Murrumbeena Village (c1880s) is heritage protected due to its brick and rendered building facades. This rejuvenating suburb, has seen a significant increase in urban density along the rail corridor and main arterials with single-level dwellings replaced by four to five-storey buildings. Outside of the main streets, Murrumbeena is a mix of predominantly single-family detached homes with small pockets of walk-up flats of up to two stories developed since the 1960s. The predominant style of the buildings in the shopping strip, station and surrounding homes are Federation and Interwar which include many magnificent examples of single story Art Deco designs.

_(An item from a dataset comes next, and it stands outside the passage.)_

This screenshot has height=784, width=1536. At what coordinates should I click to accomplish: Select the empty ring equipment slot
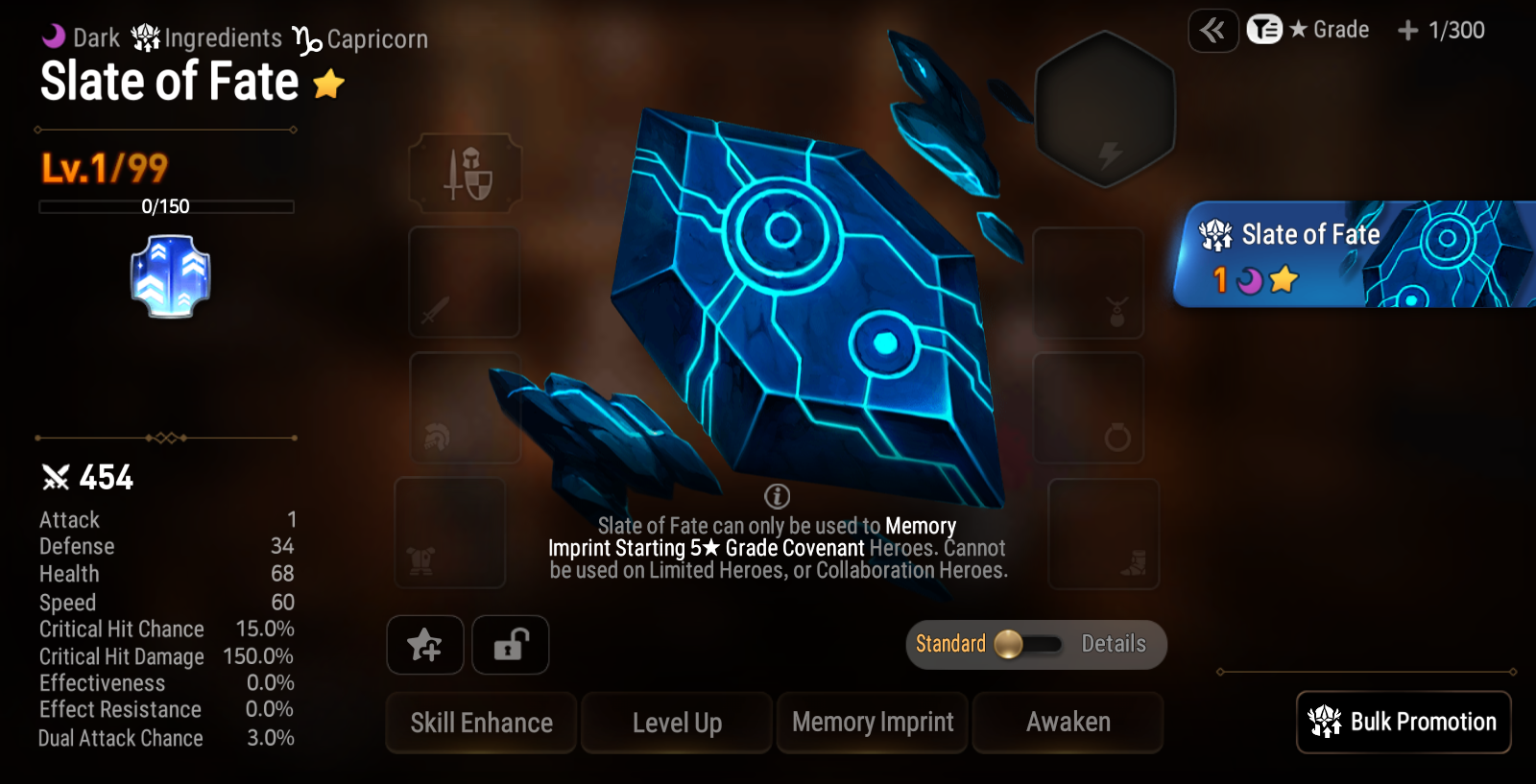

The Victoria Heritage Database lists the following significant buildings in Murrumbeena:
- Murrumbeena Primary School in Hobart Road
- "Alnwick," 11 Railway Parade, is an early example of Queen Anne style and was built for Sir James Patterson, former Commissioner of Public Works, and Railways and Premier and Chief Secretary at the time
- ”Tralee", 4 Wahroonga Crescent, was built by painter Arthur Merric Boyd and Emma Minnie Boyd, and is a unique blend of California Bungalow and Victorian styles with ornate features
- "Urangara," 21 Omama Road
- "Croft Head" (built in 1887) at 13 Poath Rd - historically and aesthetically significant
- The Beauville Estate (built 1934–1936), built by Albert Victor Jennings, was the harbinger of planned community developments after WW1 and is listed under the National Trust due to its state heritage significance.
- The stained glass memorial windows of the Uniting Church (formerly St Giles Presbyterian) are listed in the Victorian War Memorial Register.
- Despite its listing in the Heritage Overlay, the original 1922 Murrumbeena Railway Station building (Arts and Crafts features), footbridge and associated gardens were demolished in 2017 to make way for the elevated rail project.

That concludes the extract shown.